#### Required action:
In the data below, one line contains "Select cell containing 28.30%" and a later one contains "Task: Switch to Chiamate tab in first offer". Print both, with every line between them, exactly and alone.
::: Provided records
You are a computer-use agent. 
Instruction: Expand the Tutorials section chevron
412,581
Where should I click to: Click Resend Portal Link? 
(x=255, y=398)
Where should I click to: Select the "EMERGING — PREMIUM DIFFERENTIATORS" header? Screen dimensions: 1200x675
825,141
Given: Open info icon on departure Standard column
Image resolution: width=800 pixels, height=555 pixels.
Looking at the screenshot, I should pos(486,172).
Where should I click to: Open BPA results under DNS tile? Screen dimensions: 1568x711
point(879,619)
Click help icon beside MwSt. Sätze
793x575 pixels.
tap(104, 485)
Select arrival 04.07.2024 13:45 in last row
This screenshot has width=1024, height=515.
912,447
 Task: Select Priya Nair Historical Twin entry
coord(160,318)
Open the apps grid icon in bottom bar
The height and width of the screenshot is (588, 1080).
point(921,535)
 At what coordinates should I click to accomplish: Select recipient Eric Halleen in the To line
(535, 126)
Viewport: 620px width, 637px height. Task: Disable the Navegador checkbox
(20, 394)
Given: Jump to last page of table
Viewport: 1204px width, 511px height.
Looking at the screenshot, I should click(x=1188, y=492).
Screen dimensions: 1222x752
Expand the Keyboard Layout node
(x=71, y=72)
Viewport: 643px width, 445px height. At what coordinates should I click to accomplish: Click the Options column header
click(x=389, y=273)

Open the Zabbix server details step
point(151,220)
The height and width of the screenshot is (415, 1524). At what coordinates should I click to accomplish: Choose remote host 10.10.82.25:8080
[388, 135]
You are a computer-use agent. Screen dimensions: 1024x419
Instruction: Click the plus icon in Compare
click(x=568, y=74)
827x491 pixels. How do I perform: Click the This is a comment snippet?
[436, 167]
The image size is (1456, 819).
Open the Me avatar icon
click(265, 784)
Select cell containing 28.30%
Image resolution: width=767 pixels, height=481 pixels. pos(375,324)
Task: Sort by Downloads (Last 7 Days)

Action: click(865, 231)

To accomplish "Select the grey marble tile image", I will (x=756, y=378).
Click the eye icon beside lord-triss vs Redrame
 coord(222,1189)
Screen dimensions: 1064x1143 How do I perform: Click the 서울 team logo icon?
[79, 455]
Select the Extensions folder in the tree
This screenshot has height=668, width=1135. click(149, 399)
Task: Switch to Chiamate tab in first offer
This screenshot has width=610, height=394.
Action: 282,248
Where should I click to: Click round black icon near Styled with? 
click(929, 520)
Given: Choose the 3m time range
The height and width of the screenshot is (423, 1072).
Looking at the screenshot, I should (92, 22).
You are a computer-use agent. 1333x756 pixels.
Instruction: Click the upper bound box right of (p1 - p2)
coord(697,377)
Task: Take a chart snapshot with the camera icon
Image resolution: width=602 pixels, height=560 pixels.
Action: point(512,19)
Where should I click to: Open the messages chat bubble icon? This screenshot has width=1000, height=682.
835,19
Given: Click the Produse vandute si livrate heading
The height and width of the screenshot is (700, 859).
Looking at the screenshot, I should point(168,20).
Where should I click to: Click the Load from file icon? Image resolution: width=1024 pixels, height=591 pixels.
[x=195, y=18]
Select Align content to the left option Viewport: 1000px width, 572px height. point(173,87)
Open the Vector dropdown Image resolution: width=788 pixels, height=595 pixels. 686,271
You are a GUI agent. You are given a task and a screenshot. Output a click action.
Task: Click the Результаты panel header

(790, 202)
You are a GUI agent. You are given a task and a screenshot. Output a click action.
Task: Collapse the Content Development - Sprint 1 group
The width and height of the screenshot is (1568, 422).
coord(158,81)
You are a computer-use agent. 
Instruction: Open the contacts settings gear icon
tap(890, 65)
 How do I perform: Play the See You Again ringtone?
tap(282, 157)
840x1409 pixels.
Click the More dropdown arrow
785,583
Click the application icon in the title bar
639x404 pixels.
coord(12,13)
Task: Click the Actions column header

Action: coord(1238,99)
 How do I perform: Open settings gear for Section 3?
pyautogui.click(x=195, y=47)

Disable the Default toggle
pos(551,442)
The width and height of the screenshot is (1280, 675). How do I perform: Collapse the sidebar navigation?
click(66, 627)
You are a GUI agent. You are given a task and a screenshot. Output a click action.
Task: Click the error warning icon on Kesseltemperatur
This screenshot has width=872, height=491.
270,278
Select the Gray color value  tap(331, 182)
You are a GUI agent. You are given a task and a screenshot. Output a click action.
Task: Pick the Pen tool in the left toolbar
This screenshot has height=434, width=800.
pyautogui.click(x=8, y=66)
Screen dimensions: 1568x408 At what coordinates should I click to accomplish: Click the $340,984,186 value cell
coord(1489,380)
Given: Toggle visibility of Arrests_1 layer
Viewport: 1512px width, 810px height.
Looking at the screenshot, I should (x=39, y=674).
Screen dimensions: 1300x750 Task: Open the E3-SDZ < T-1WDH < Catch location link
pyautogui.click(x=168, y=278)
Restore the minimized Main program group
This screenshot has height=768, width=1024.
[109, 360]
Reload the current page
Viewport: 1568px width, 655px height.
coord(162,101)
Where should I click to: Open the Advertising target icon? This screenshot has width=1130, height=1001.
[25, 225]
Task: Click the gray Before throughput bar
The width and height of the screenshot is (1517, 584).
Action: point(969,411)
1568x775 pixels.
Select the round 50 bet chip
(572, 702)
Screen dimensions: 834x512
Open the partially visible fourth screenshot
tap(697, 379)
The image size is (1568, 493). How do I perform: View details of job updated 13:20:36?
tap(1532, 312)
::::::
#### Expected answer:
Select cell containing 28.30%
Image resolution: width=767 pixels, height=481 pixels. pos(375,324)
Task: Sort by Downloads (Last 7 Days)

Action: click(865, 231)

To accomplish "Select the grey marble tile image", I will (x=756, y=378).
Click the eye icon beside lord-triss vs Redrame
 coord(222,1189)
Screen dimensions: 1064x1143 How do I perform: Click the 서울 team logo icon?
[79, 455]
Select the Extensions folder in the tree
This screenshot has height=668, width=1135. click(149, 399)
Task: Switch to Chiamate tab in first offer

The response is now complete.